То был самый блестящий из ее придворных. Королевский конюший из превосходной семьи, он не скрывал романтической любви к королеве. Виктория, в свою очередь, была весьма очарована Пагетом. Если она решит выйти замуж за того, кто не принадлежит к особам королевской крови, то остановит выбор на нем.
Но Мерлин-то знал, что ждет не этого имени. Как только в чаше возникло изображение, он едва не ухмыльнулся во весь рот и показал Виктории некогда ослепительного Пагета – толстого, самодовольного семидесятилетнего старика.
– О боже. Нет-нет, этот не подойдет! – в ужасе воскликнула королева.
Оба рассмеялись.
Эти поиски мужа были куда приятнее всего, что Мерлину доводилось делать, блюдя Бадонскую клятву. Видел он и принцессу-изменницу, погубленную в Париже слепящими огнями и своевольной быстрой машиной, и те отдаленные времена, когда король Британии был всего-навсего движущейся картинкой.
Наконец Виктория назвала имя и титул Альберта, принца Саксен-Кобург-Готского. Одного взгляда на лицо в чаше оказалось довольно. Этого-то имени и дожидался волшебник.
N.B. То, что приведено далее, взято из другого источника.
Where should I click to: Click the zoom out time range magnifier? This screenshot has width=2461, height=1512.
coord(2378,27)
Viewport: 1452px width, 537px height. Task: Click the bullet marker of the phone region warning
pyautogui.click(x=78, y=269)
Альберт умрет задолго до смерти Виктории, и она будет горевать о нем всю оставшуюся жизнь. Возможно, ей не помешал бы муж, более крепкий здоровьем. Однако Виктории суждено было выйти за Альберта, а, значит, так тому и быть.
Изображение в чаше было весьма лестным. Мерлин показал его Виктории, выразил одобрение и поздравил ее.
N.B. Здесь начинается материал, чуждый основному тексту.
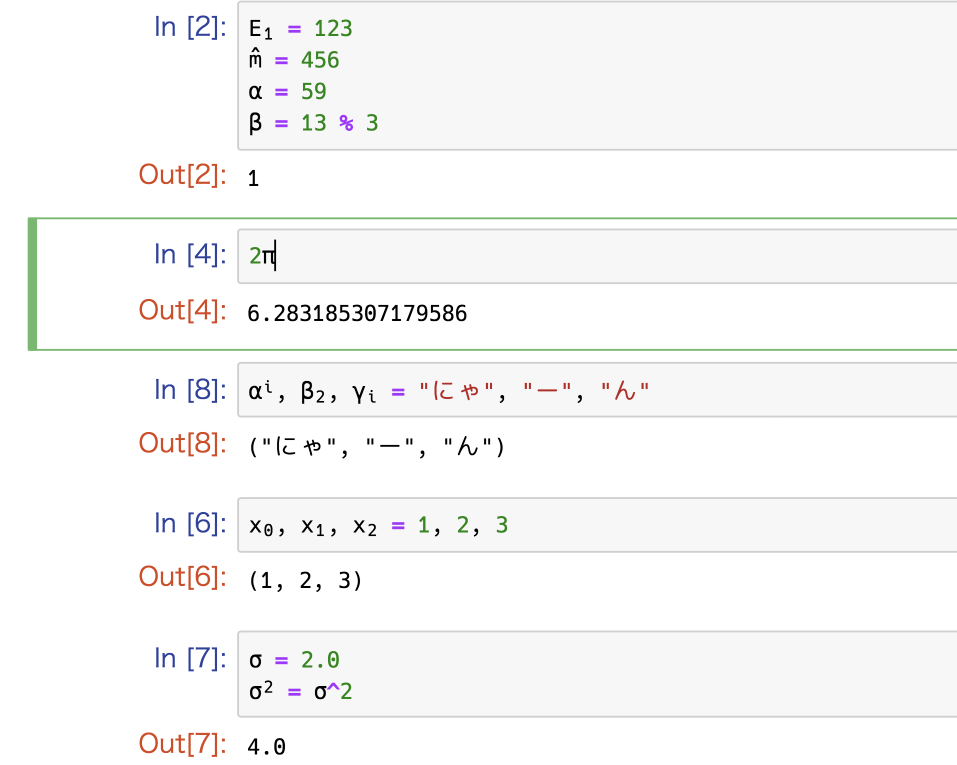The height and width of the screenshot is (765, 957).
Task: Place cursor on α = 59 line
Action: coord(287,91)
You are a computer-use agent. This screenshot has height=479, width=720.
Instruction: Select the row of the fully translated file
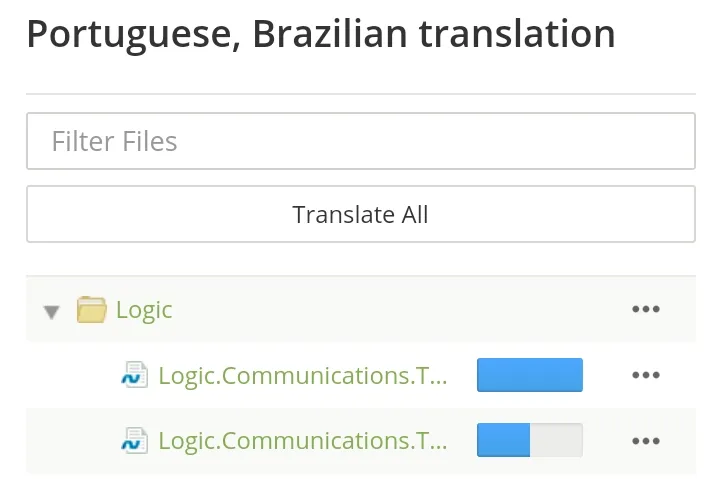361,375
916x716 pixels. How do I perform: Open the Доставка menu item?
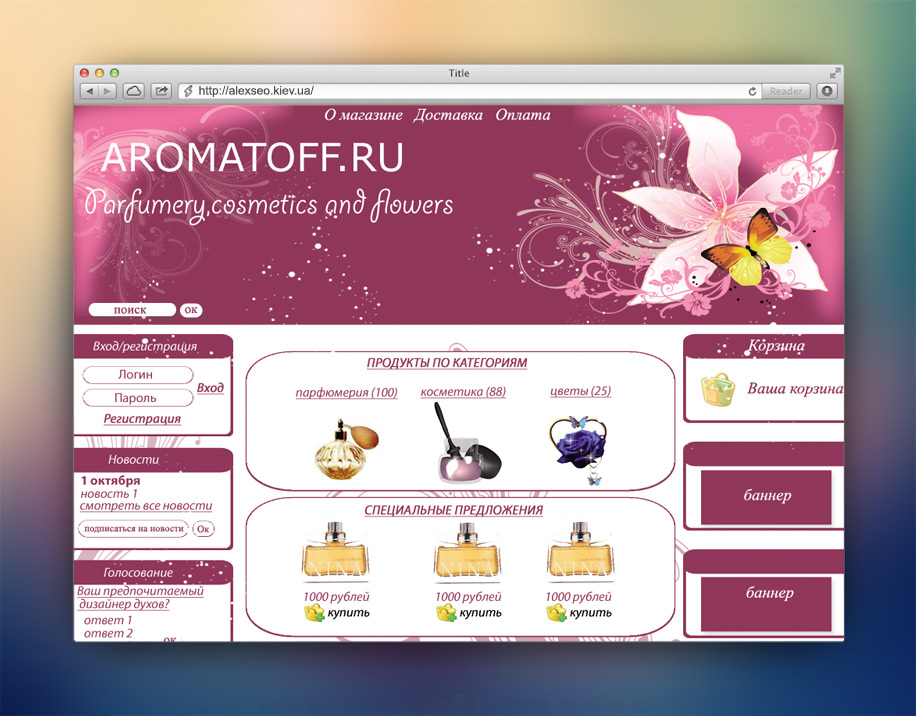tap(448, 115)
Итак, дело было сделано, и Мерлин приготовился удалиться. Осознав это, Виктория опечалилась.
Любому, будь он хоть человек, хоть камбион, нравится, когда его находят привлекательным. Завоевать же сердце королевы – это еще приятнее. Но Мерлин низко поклонился Ее Величеству и пожелал ей величайшего счастья в браке.
Когда он двинулся прочь, Виктория вновь увидела черепаху, в чьем теле жила душа Архимеда, и солнечные блики на волнах за окнами дворца, и прекрасную дочь повелителя глубин, и постаралась запомнить все до мелочей. Сможет ли когда-нибудь и ее королевство похвастать подобной красотой?
Составляя письмо принцу Альберту Саксен-Кобург-Готскому, она думала только о Мерлине.
3
– Проправив двадцать пять лет, Ее Величество совсем забросила свои обязанности.
– Я слышал, она не снимает траура с самого дня смерти бедного принца Альберта…
– Правление государством без явления монарха народу немыслимо.
– …и ведет разговоры с деревьями у Виндзорского замка, совсем как ее рехнувшийся дед…
– Но никто из придворных, никто из правительства, а уж тем более никто из членов семьи не смеет сказать ей об этом.
– …да еще и, как говорят, раскланивается с ними.
Даже в монаршем одиночестве Виктория слышала весь тот вздор, что говорили люди. Знала о слухах, будто, прогуливаясь по холмам вокруг Букингемского дворца и Виндзорского замка, по берегу реки Ди у замка Балморал, по саду Осборн-хаус на острове Уайт, она беседует с покойным мужем.
Что ж, тут слухи не врали, порой так оно и было. Смерть мужа, с которым Виктория прожила двадцать лет, означала утрату единственного человека во всей Британии, который мог говорить с ней, как равный. Потому-то она и беседовала с ним до сих пор, но муж больше не отвечал. Без него Виктория чувствовала себя безмерно одинокой.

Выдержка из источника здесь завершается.